# EXERCISE DIRECTIONS
Beginning with the line that contains "Select the FTP/Web", reproduce every line through the end of the records below exactly, and leave the pictures out.

** Opening DATA SHOWN block **

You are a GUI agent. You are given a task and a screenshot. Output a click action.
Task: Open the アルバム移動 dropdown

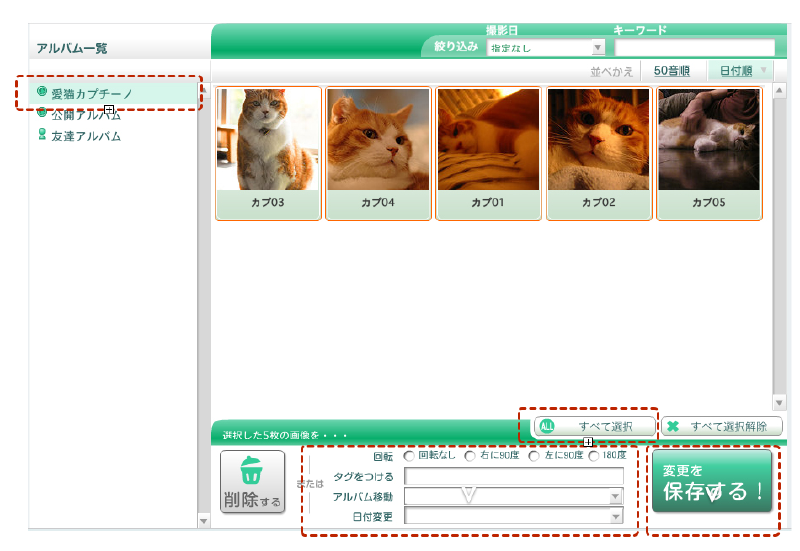pos(513,496)
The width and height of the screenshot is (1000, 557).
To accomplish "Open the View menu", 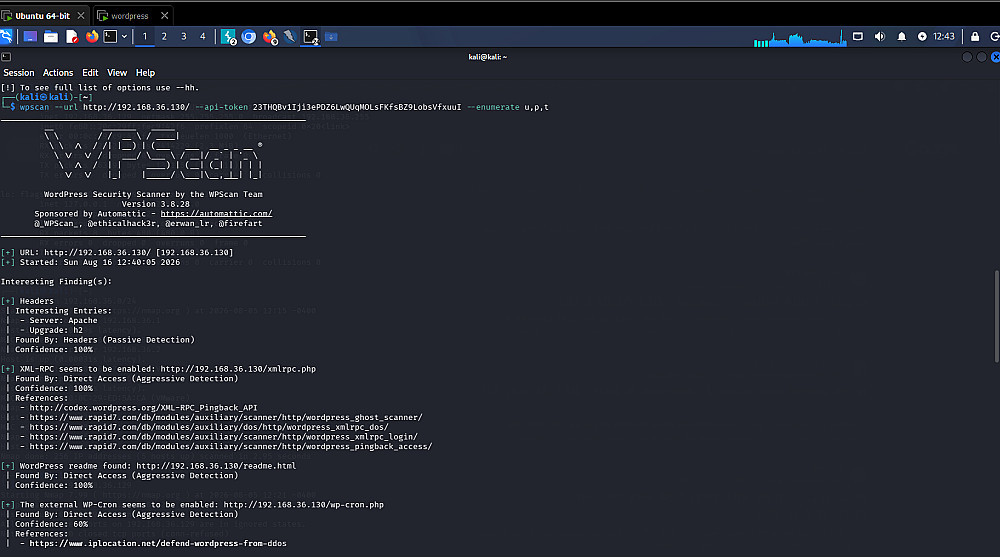I will click(117, 73).
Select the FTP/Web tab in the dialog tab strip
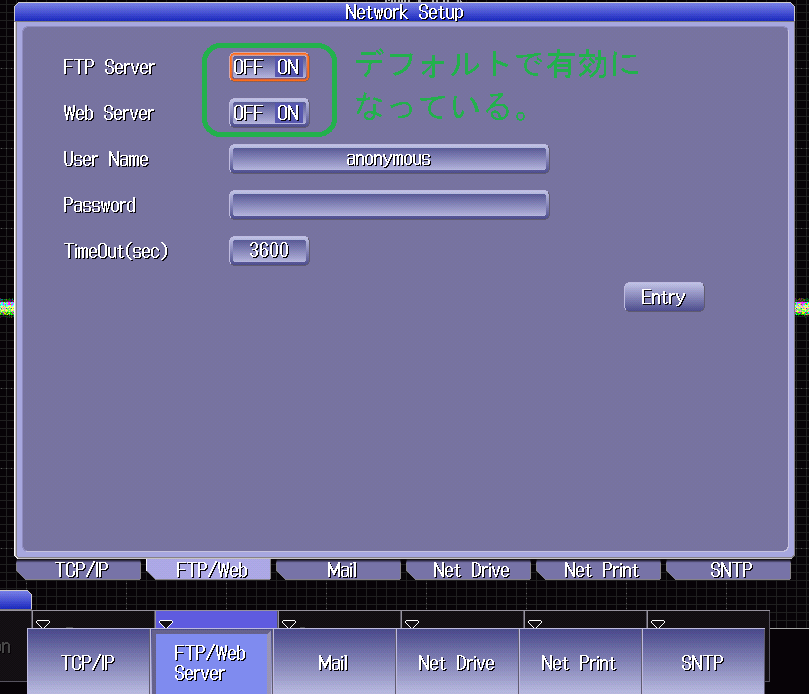809x694 pixels. point(211,570)
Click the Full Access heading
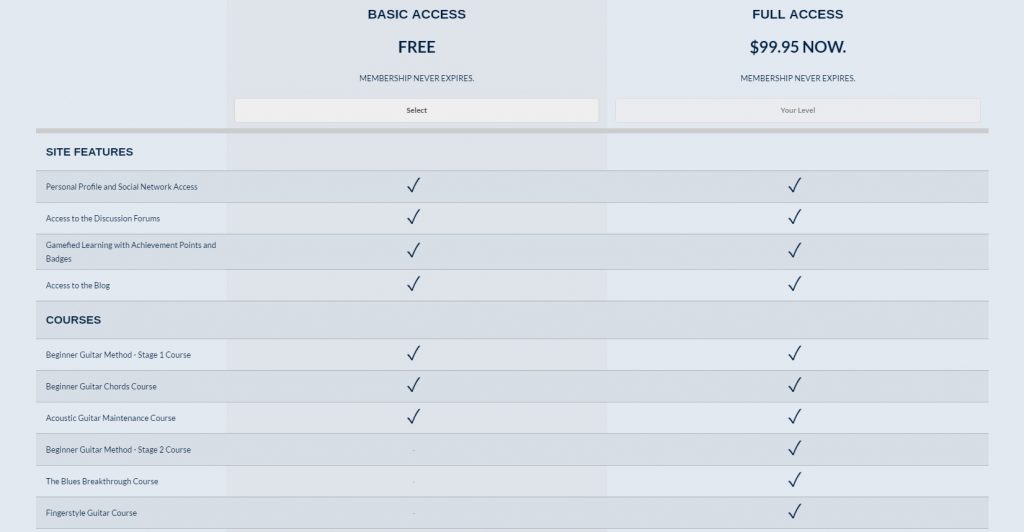Image resolution: width=1024 pixels, height=532 pixels. click(797, 14)
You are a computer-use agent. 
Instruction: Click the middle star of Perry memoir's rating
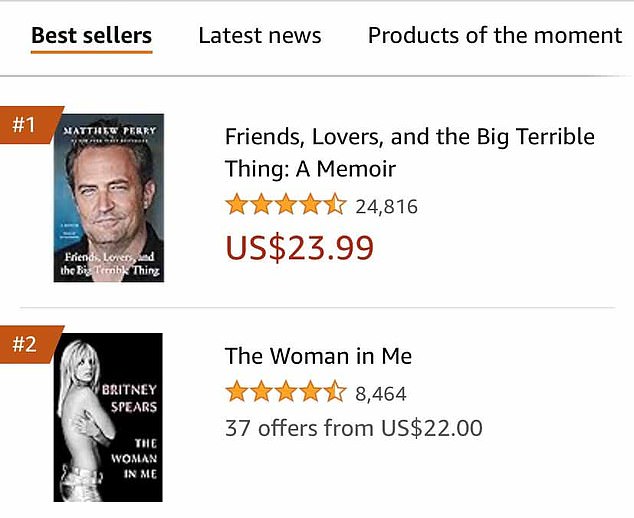tap(286, 206)
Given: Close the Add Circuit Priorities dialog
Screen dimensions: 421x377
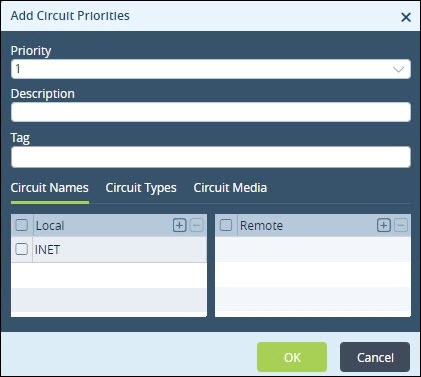Looking at the screenshot, I should coord(406,17).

** Closing DATA SHOWN block **

# RESPONSE
Select the FTP/Web tab in the dialog tab strip
809x694 pixels. point(211,570)
Click the Full Access heading
Image resolution: width=1024 pixels, height=532 pixels. click(797, 14)
You are a computer-use agent. 
Instruction: Click the middle star of Perry memoir's rating
tap(286, 206)
Given: Close the Add Circuit Priorities dialog
Screen dimensions: 421x377
Looking at the screenshot, I should coord(406,17).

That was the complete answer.